退職教職員の会が府教委に「チャレンジテスト」の一旦中止、再検討を要望

大阪府教育委員会
教育長 向井正博 様

2017年1月31日
大阪退職教職員の会 会長 林 正敏

  大阪府中学生「チャレンジテスト」等にかかわる要望書

前略

 大阪府では、行政調査として、中学生「チャレンジテスト」を実施(3年生は、2年生であった昨年1月13日と6月23日、1・2年生は今年1月12日実施)、この結果を今年度の高校入試の内申書・評定に反映するとしています。

 しかし、このチャレンジテストは大きな問題をはらんでいます。不公平な高校入試になることはもちろんのこと、過剰な「テスト漬け・テスト対策」教育、「競争教育」のいっそうの激化をはじめ、中学校のランクづけなど、今の中学校教育に「混乱」をもたらし、子どもと教育をさらに「困難」にする内容といわざるを得ません。

 現に、1月12日実施の1・2年生対象のチャレンジテストでは、多くの生徒が「自主欠席」する学校がでるなど、様々な問題・課題が噴出し始めています。また、ここ数年の府内における子どもの実態として、「過度の競争教育」「子どもの貧困」含めた「格差の拡大」などを背景に、校内での「暴力事件」や「不登校」は、全国平均を大きく上回っています。

 こうした状況下、かつて大阪の子どもと教育に携わったものとして、今回の事態は黙過できないとの思いから、元管理職経験者16名の呼びかけで、昨年12月にチャレンジテストの中止と再検討を求める元管理職経験者のアピール活動が行われました。現時点で、府下の元管理職経験者61名の方がこのアピールに賛同(内46名が氏名公表可)を寄せています。

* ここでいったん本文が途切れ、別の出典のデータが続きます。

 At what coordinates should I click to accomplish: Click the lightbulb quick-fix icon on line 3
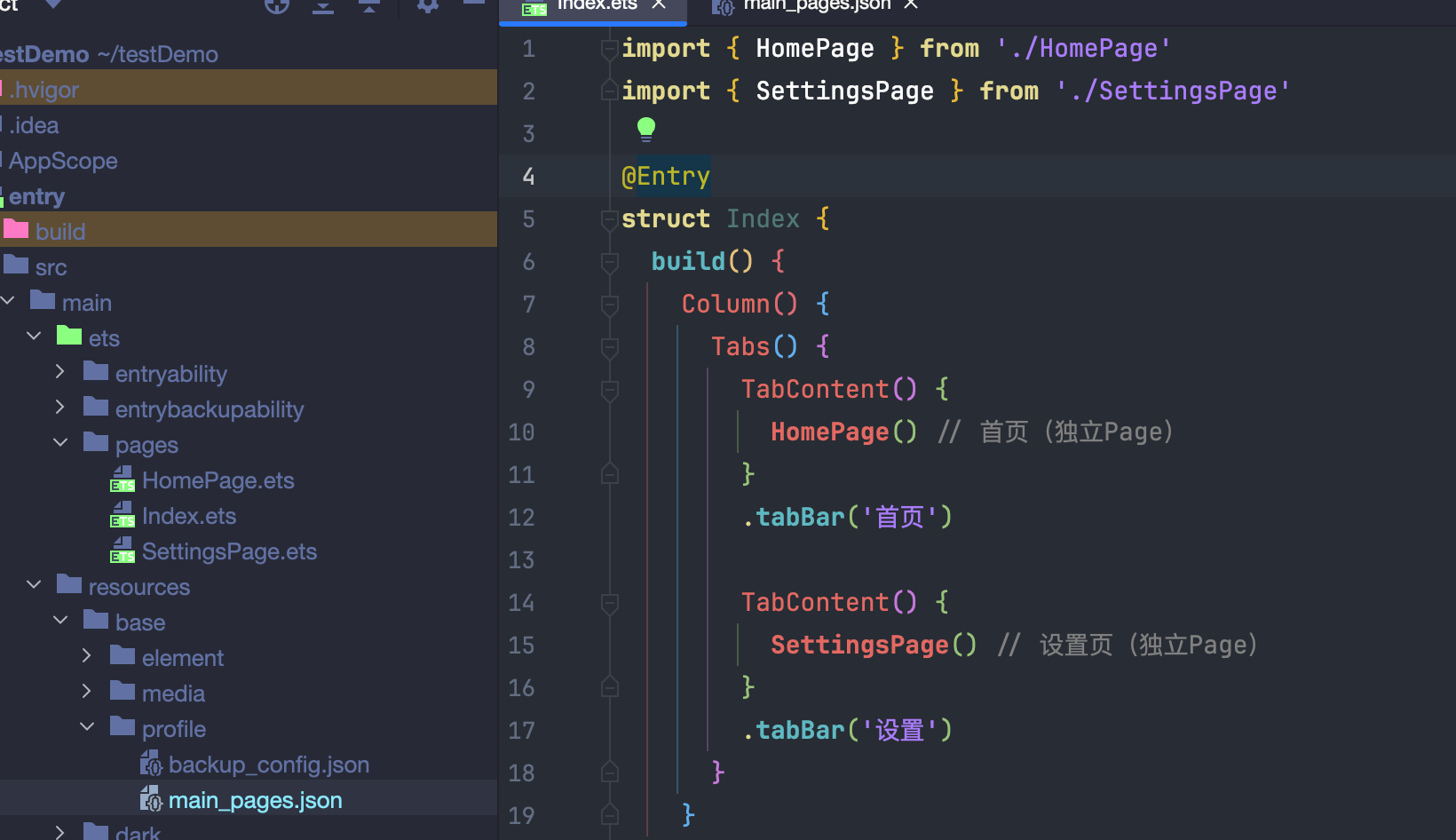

 わたしたちは、大阪の子どもたちの豊かな成長と学校教育を大きく歪める「チャレンジテスト」は、いったん中止し、再検討すべきだと考えています。同時に、今の「競争一辺倒」の受験制度の改善に向け、保護者、学校現場の教職員、教育研究者などの意見をもとに、豊かな学力と人間性を育む中等教育にふさわしい、高校入試制度の検討・改善を進めることが必要ではないでしょうか。

 以上の立場から、貴教育委員会に以下のことを強く要望します。

草々

1.不公平な高校入試をはじめ、子どもと教育に新たな「混乱」「困難」をもたらす、チャレンジテストは一旦中止し、再検討を行うこと。なお検討を進めるにあたっては、教育現場、保護者、教育研究者などの意見を踏まえ、豊かな学力と人間性を育む中等教育にふさわしい高校入試制度になるよう改善を図ること。

2.チャレンジテスト問題を含め、今の子どもと教育のあり方について、大阪退職教職員の会との率直な意見交換、懇談の場を持っていただくこと。